WHAT THE TASK REQUIRES: What is needed is an exact reproduction of the lines from the one that contains "Task: Reload the page with the refresh icon" through the end of the data, both included and nothing else, with pictures omitted.

TASK INPUT:

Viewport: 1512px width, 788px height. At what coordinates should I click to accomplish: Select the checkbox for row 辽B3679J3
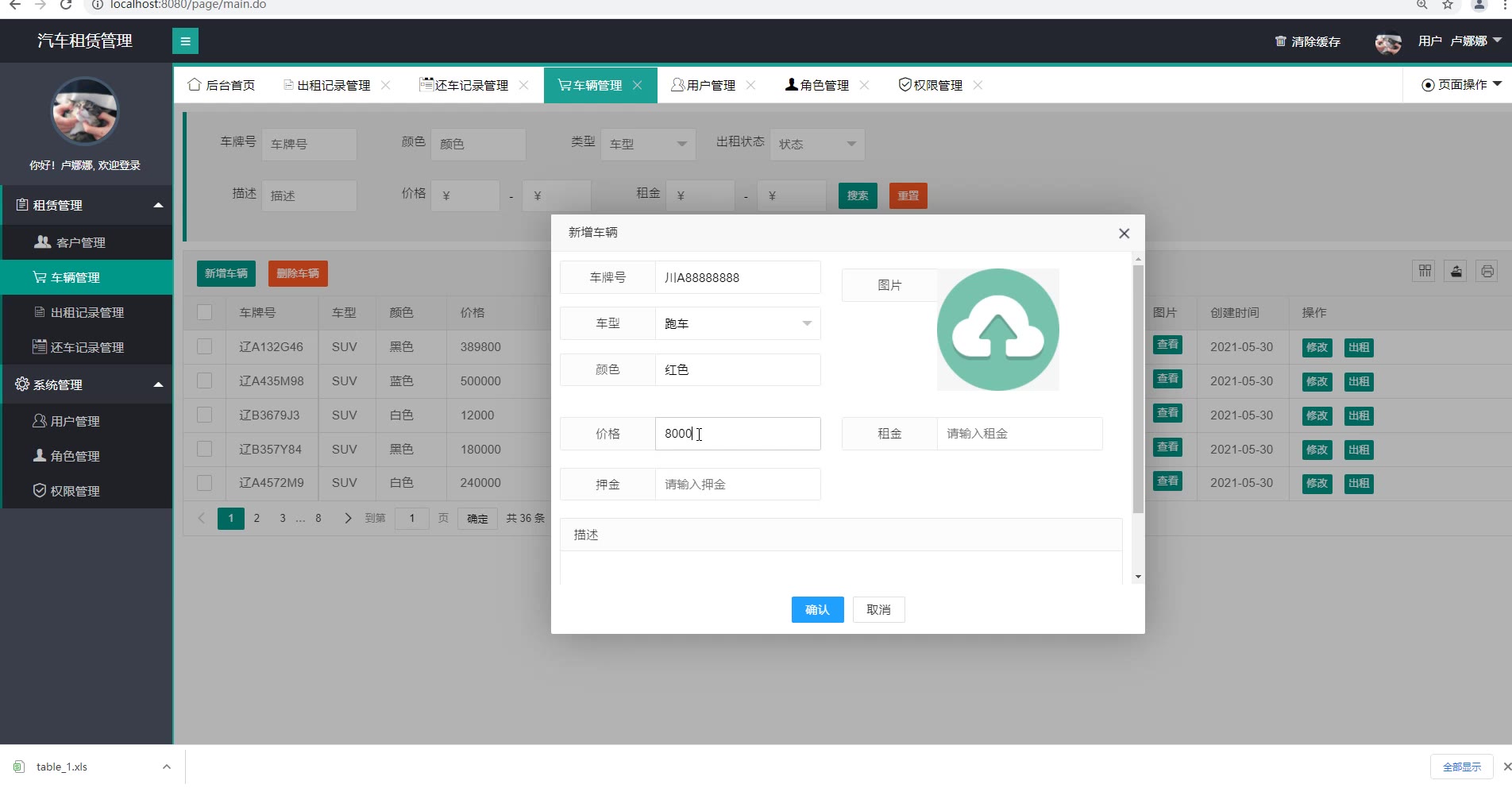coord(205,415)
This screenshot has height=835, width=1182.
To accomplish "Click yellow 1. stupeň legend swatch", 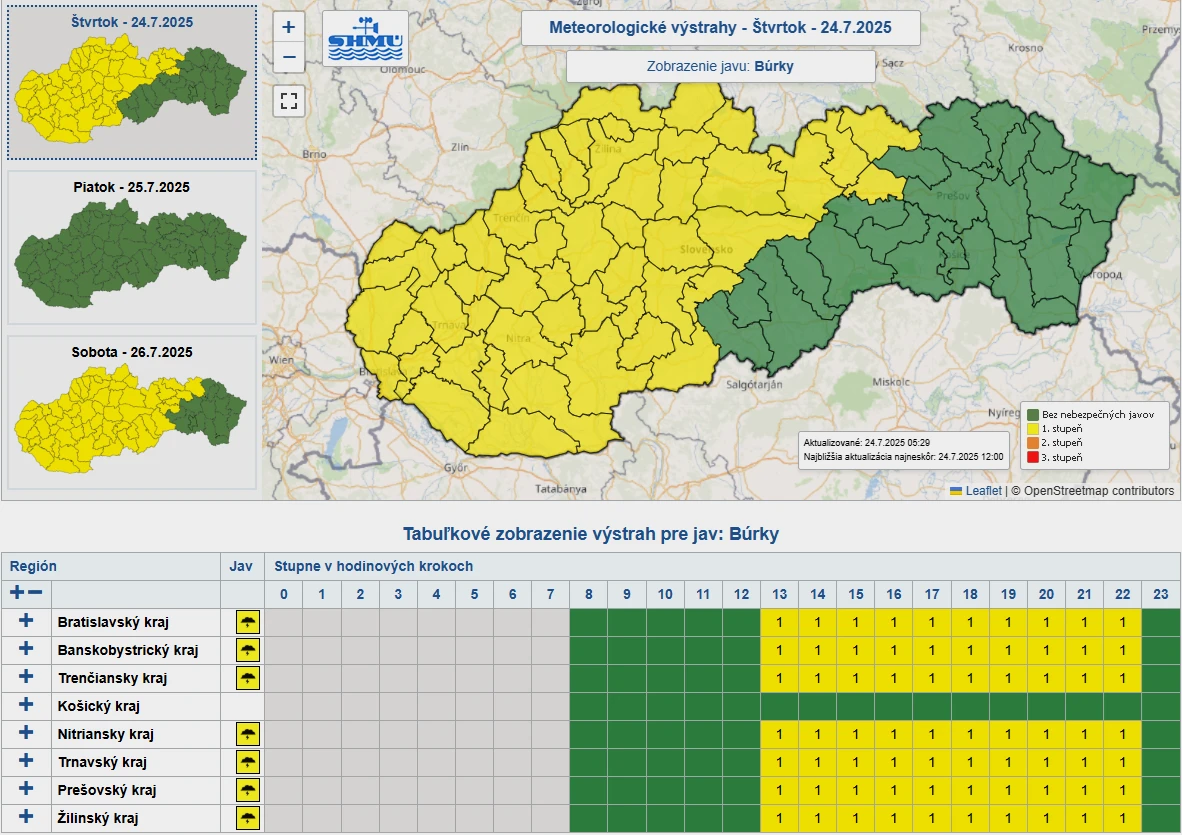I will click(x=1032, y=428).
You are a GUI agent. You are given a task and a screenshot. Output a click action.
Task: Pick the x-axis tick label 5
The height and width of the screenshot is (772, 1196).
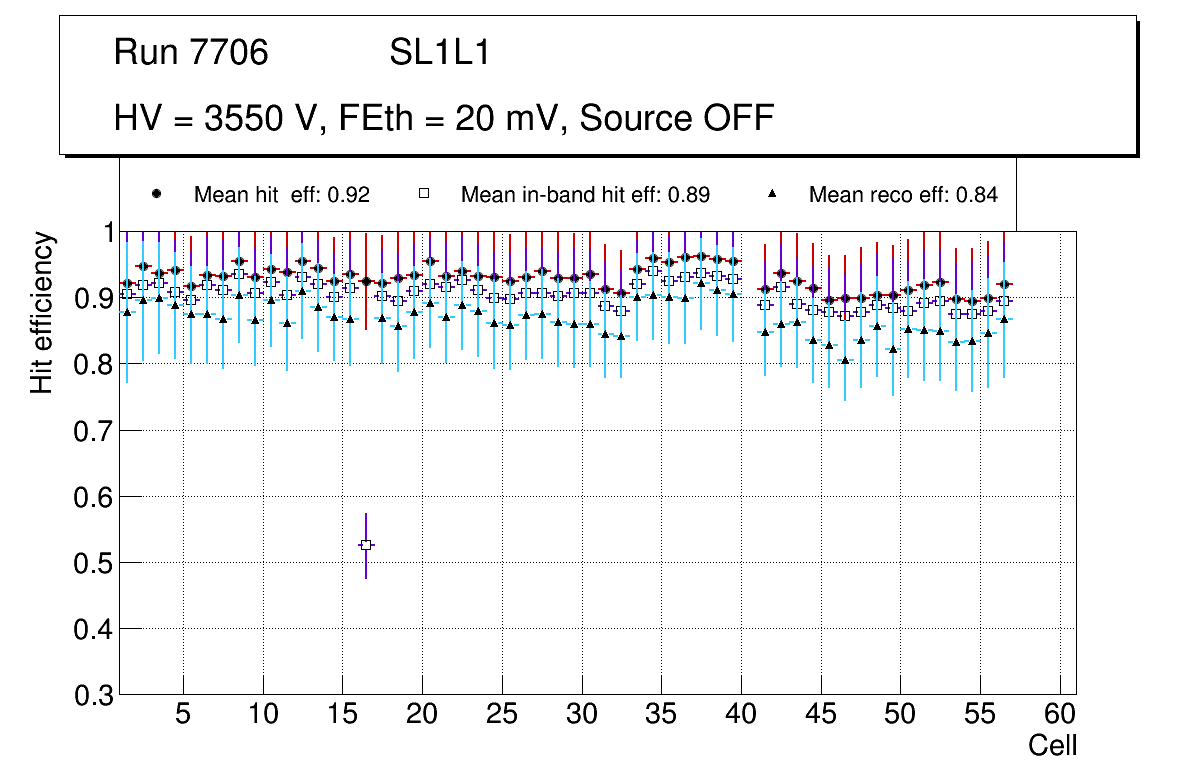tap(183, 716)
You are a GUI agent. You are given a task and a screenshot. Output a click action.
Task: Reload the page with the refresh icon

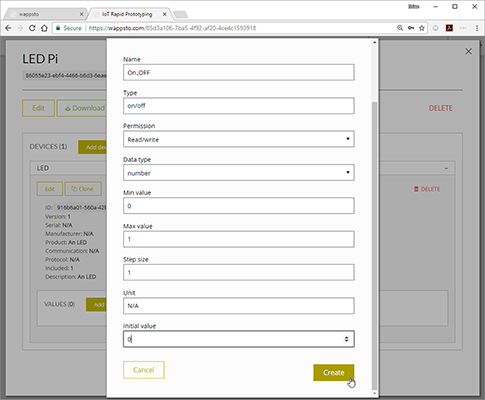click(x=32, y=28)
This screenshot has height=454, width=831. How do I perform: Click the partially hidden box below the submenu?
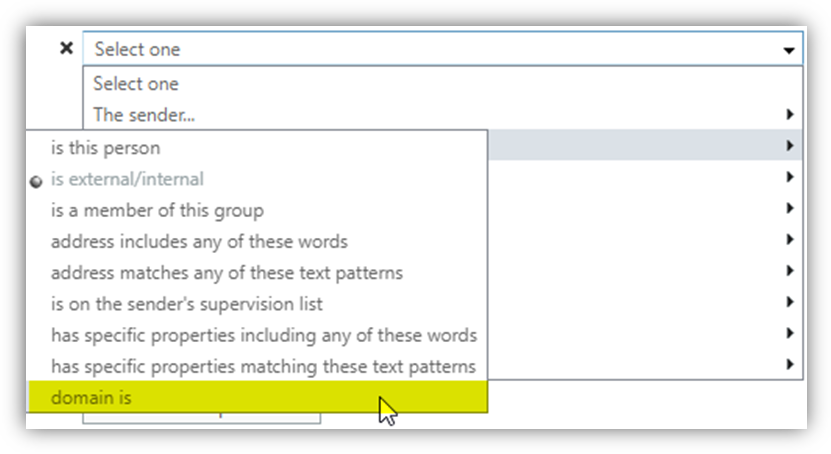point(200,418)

RESULT OF THIS EXERCISE:
Task: Reload the page with the refresh icon

click(x=32, y=28)
This screenshot has height=454, width=831. How do I perform: Click the partially hidden box below the submenu?
point(200,418)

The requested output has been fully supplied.